I discovered the perfect Christmas present at work the other day after eating fish and chips too fast. I was wearing too many layers for the office, where heating is pumped from unusual angles bringing with it the smell of lasagne or sewer, and I was sweating. Partly, it was the layers, partly it was the meeting due in five minutes, which was about the future of our jobs, and I was in a rush to get a seat at our possible execution. By the sinks I removed a jumper and washed my hands, and joined my colleagues in a bright glass room. But, as the meeting began and my hands became fists, I realised something awful. I was missing a ring from my little finger. It was small and silver, in the shape of a tiny safety pin – I’d bought it 20 years ago on my first week at work and worn it every day since. Its loss struck me as ominous.

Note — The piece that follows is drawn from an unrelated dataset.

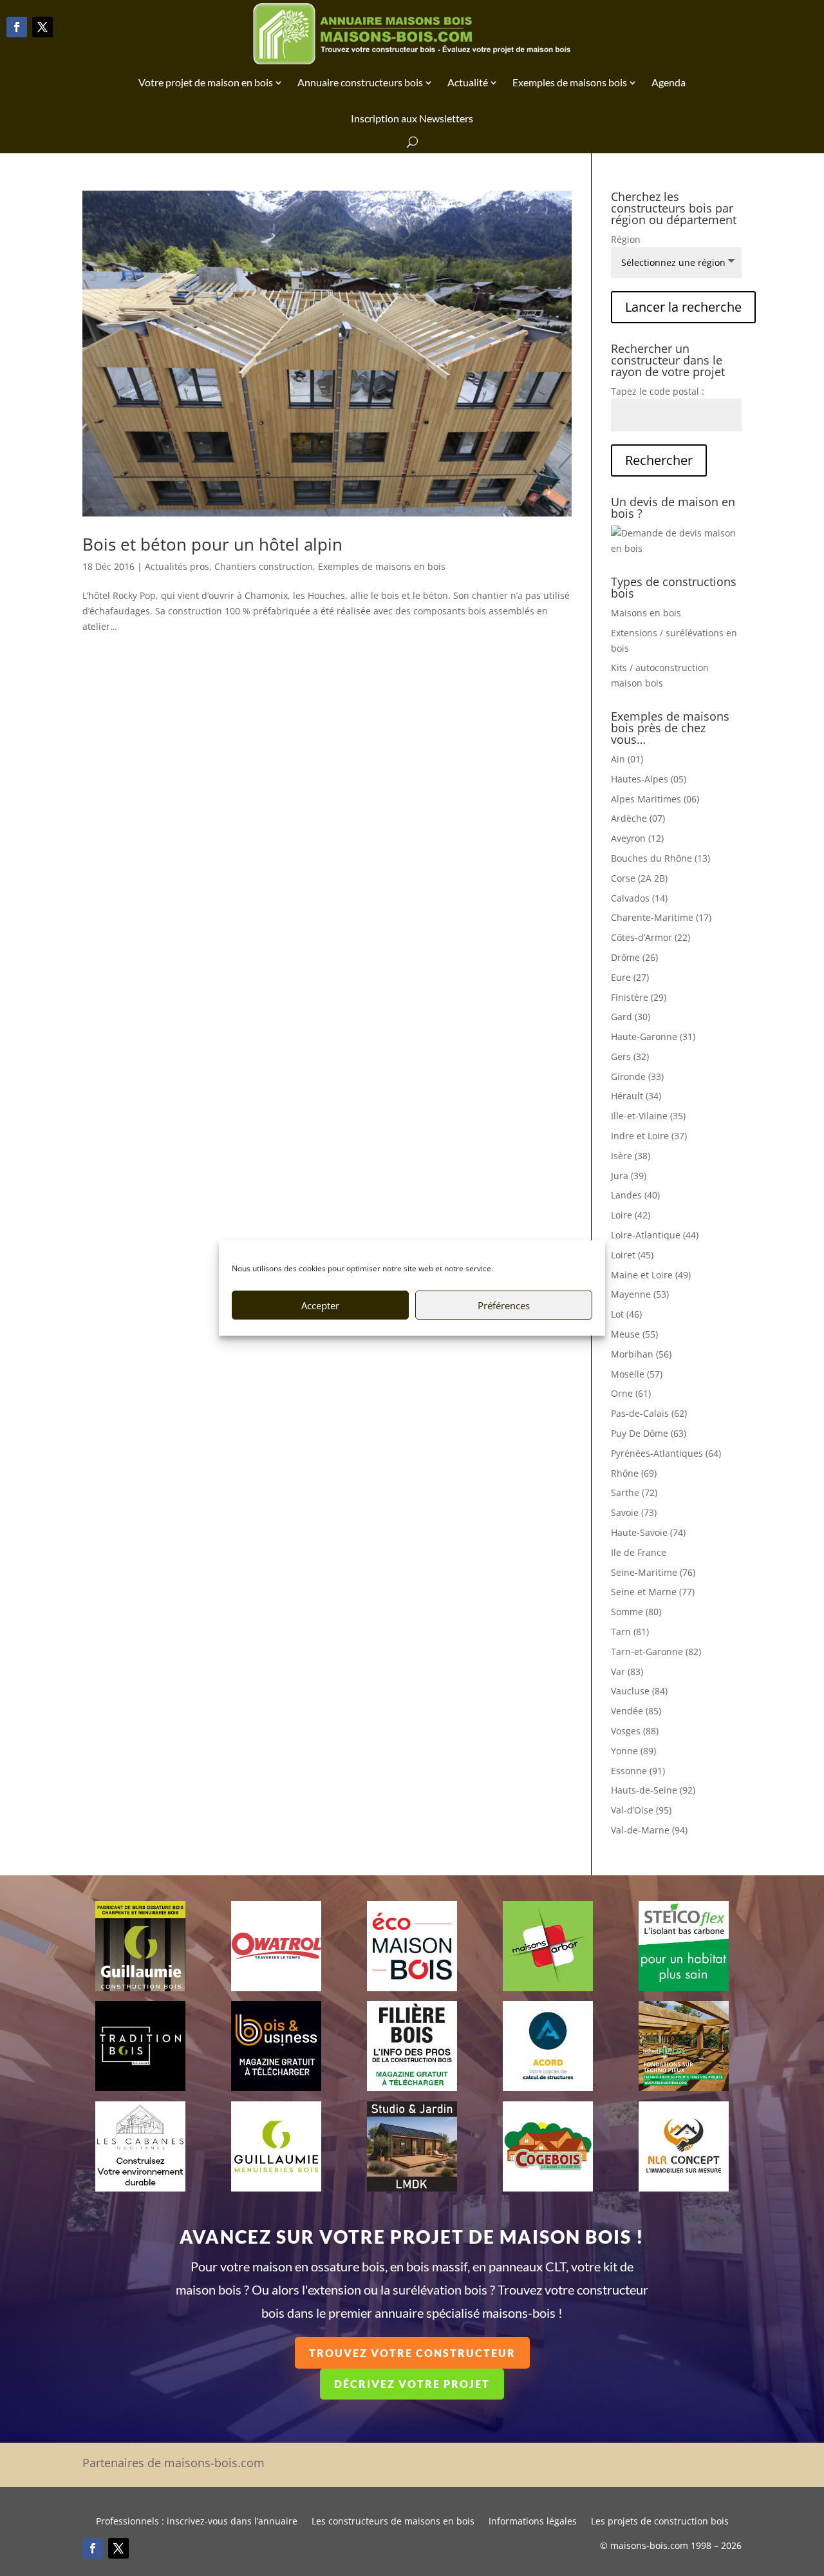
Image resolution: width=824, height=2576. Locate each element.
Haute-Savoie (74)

I am largely anti-Christmas present. I write this as a person who has helped compile numerous magazine gift guides, blithely sticking a cashmere sock beside, perhaps, organic sausages containing the Tibetan goat they were sheared from, beside a coffee table book about fonts, beside a hairclip in the shape of Ruth Bader Ginsburg and, for the dads, a rake. The guides have come to open up for me a crack of dissatisfaction that creaks wider with every caviar cookbook, every feminist earmuff. I write this as a person, too, for whom shopping has come to feel like a treacherous bloodsport, a person who once took shelter in the Greggs concession upstairs at Primark and had to drop a pin so friends could organise a welfare check.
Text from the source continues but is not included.